“A primary reason that we examined whether sociodemographic and clinical factors predicted switching to active treatment was that studies have primarily been performed in non-ethnically diverse populations,” explained co-principal investigator Scott P. Kelly, PhD, Lombardi Comprehensive Cancer Center, Georgetown University Medical Center, Washington, DC. “We wanted to determine whether observational management like active surveillance is underused in minority populations, particularly within the framework of an equal access health care system. This is one of the few groups studied with sufficient sample sizes to examine whether the associations of clinical triggers for beginning active treatment varied by sociodemographic factors.”
The study included patients who had been diagnosed with low risk prostate cancer between 2004 and 2012 at Kaiser Permanente Northern California. They did not receive any treatment within the first year of diagnosis and had at least two years of followup. “Because Kaiser Permanente Northern California is a large, integrated health system covering a diverse population, it was possible to independently assess ethnic and economic influences on treatment choices,” said Stephen Van Den Eeden, PhD, co-principal investigator for the study and lead researcher at the Kaiser Permanente Division of Research, Oakland, CA. “Over 31% of patients studied were from minority populations.”
Non-Hispanic black men were slightly more likely to begin active treatment than non-Hispanic white men, independent of their status at the beginning of the study and followup clinical measures. Among men who remained on observation, non-Hispanic black men were re-biopsied within 24 months of diagnosis at a slightly lower rate than non-Hispanic white men.
Despite nonclinical factors like race and ethnicity, Gleason score progression (a measure of tumor aggressiveness) and results of prostate specific antigen testing were the primary clinical triggers that prompted active treatment in men on active surveillance.

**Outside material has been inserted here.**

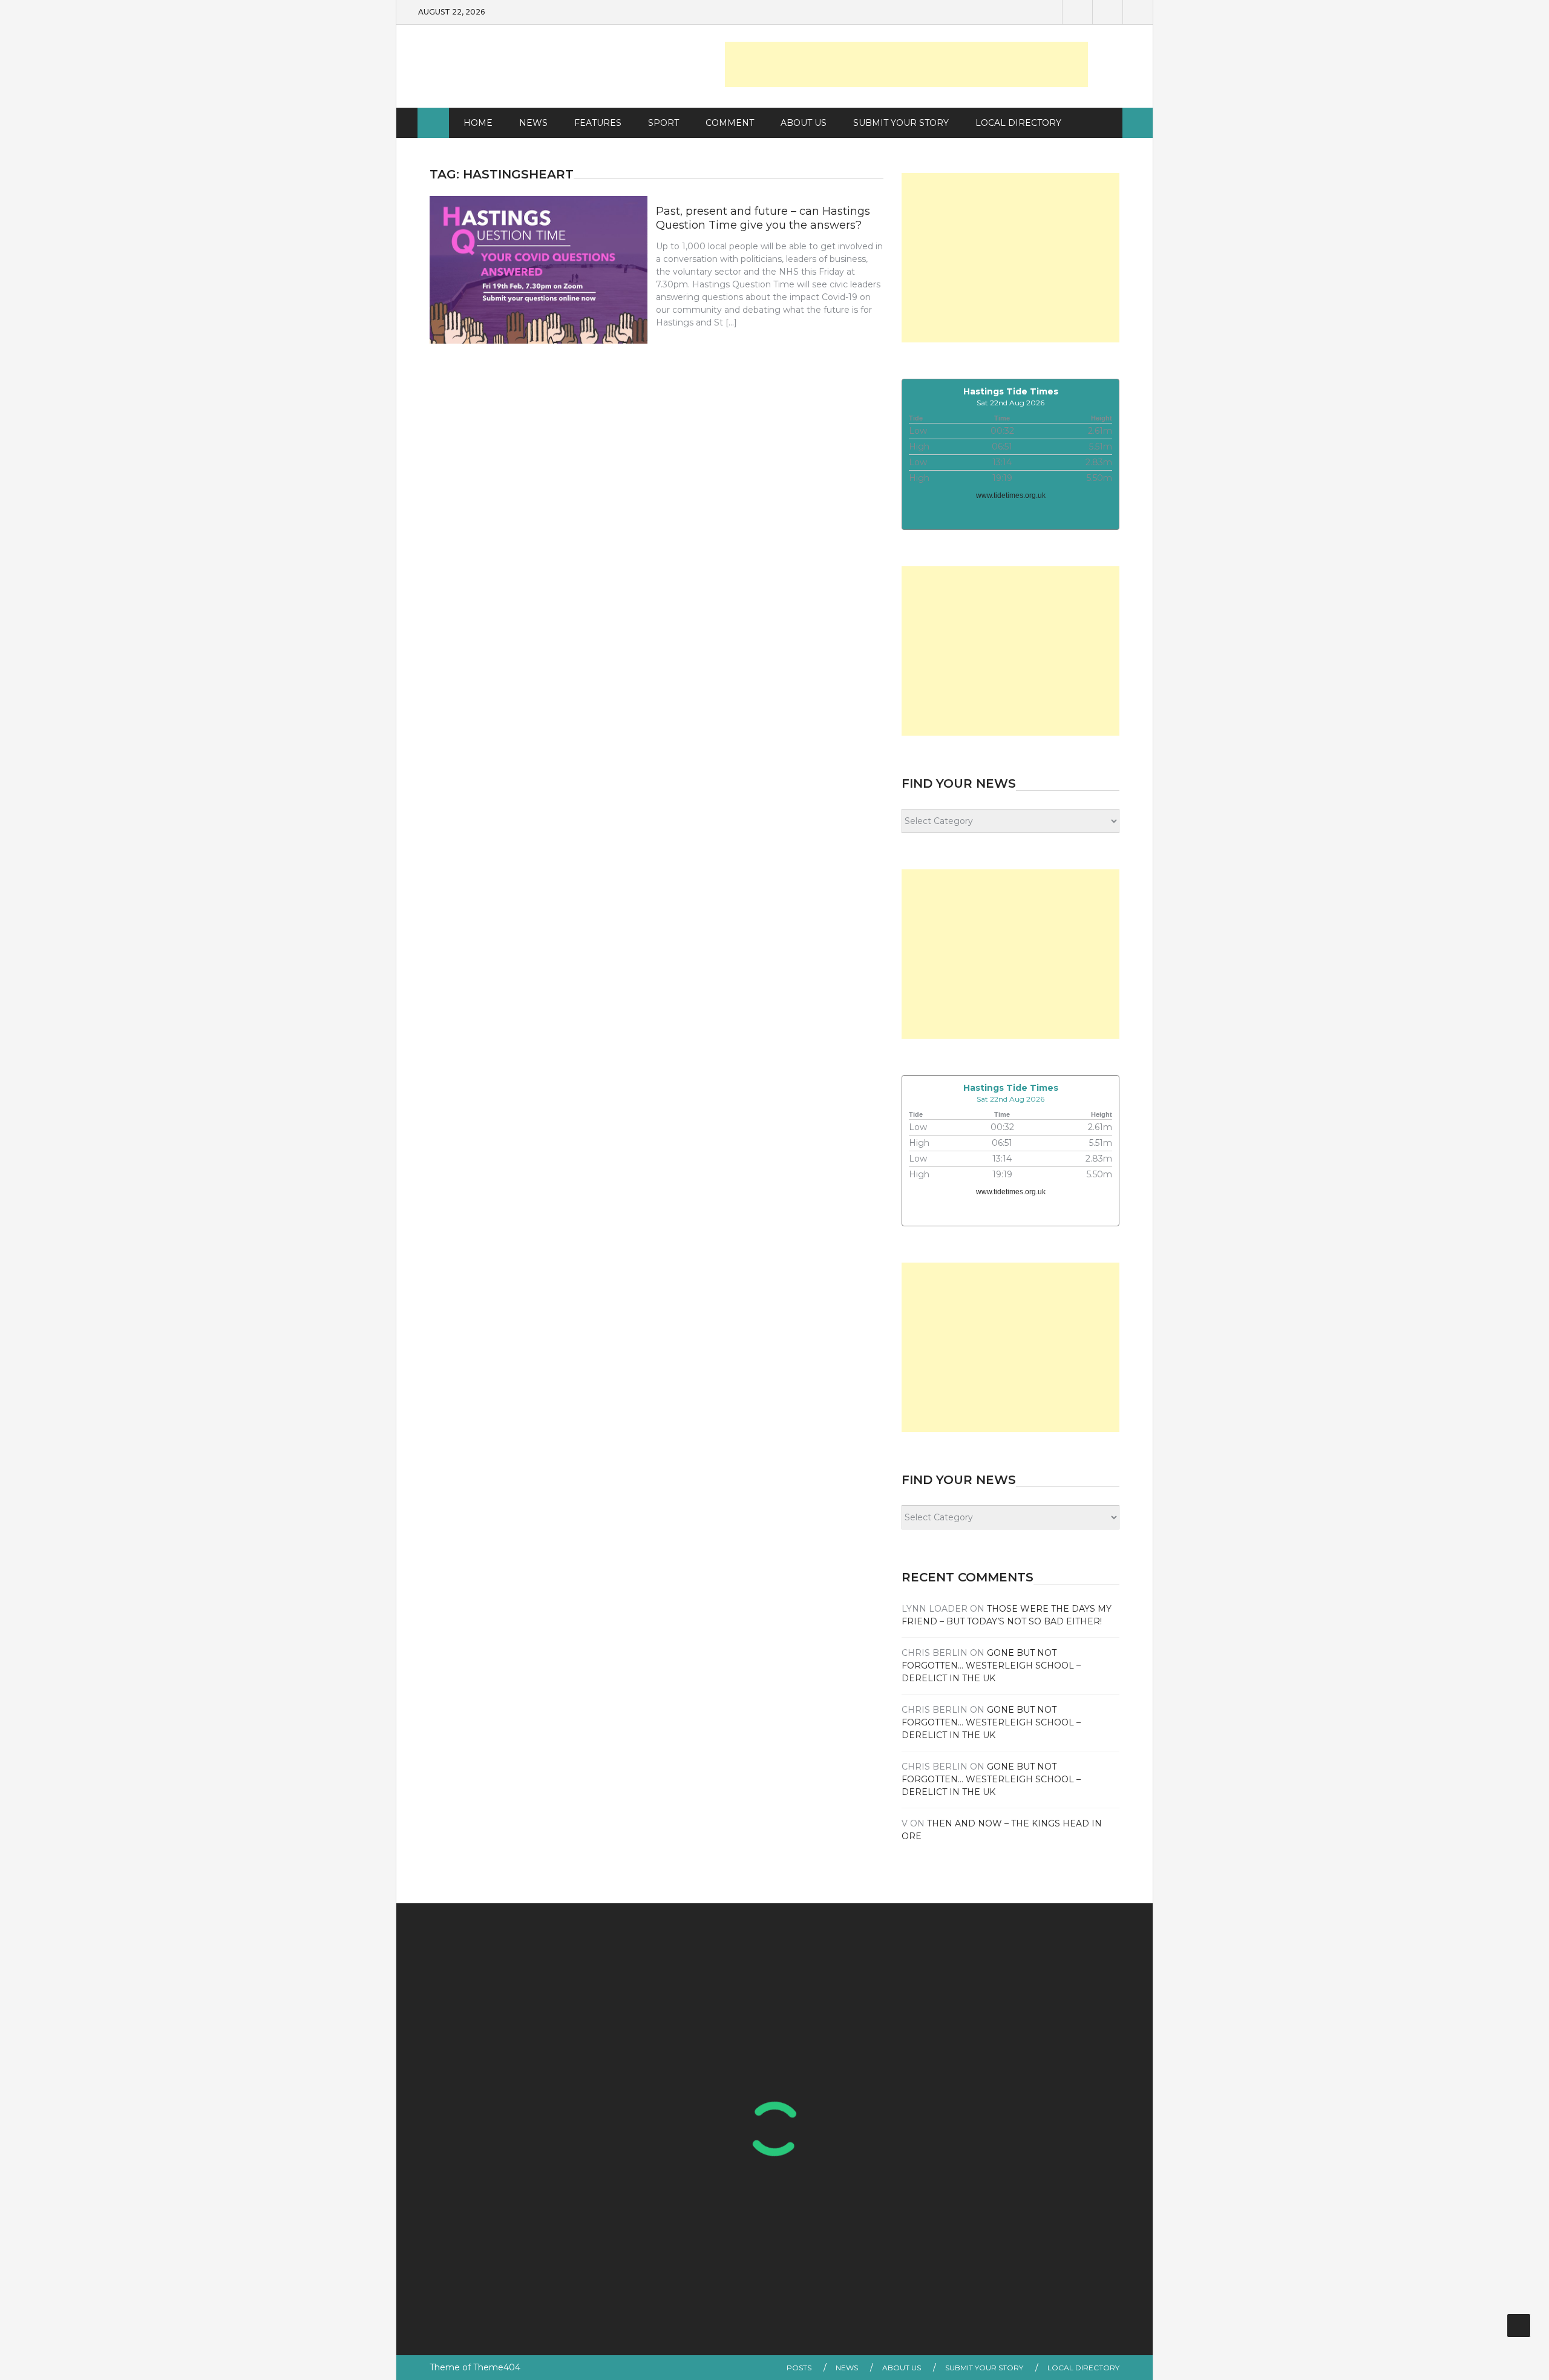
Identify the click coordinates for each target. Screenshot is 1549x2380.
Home (478, 122)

Other reasons may include lack of patient awareness of active surveillance, patient anxiety, physician anxiety about whether deferred treatment could result in poorer long-term outcomes, and the societal inclinations for treating all cancers.
While the results were only marginally significant, they suggest that race may be a factor for switching to active treatment even among men on active surveillance. “These results are important as clinicians may be increasingly hesitant to require men to undergo serial re-biopsies due to complications, yet black men are known to have a greater likelihood of prostate cancer progression, which suggests that clinicians should be particularly vigilant in the surveillance of black men on active surveillance,” noted Dr. Kelly.
Commenting on the study, David F. Penson, MD, MPH, of the Department of Urologic Surgery, Vanderbilt University Medical Center and the Veterans Affairs Tennessee Valley Geriatric Research, Education and Clinical Center, Nashville, TN, noted that the current study “underscores the need to develop patient navigation tools for prostate cancer that are racially and culturally tailored to individual patients. All men who elect to go on active surveillance should have similar close followup regardless of race, ethnicity, or socioeconomic status.”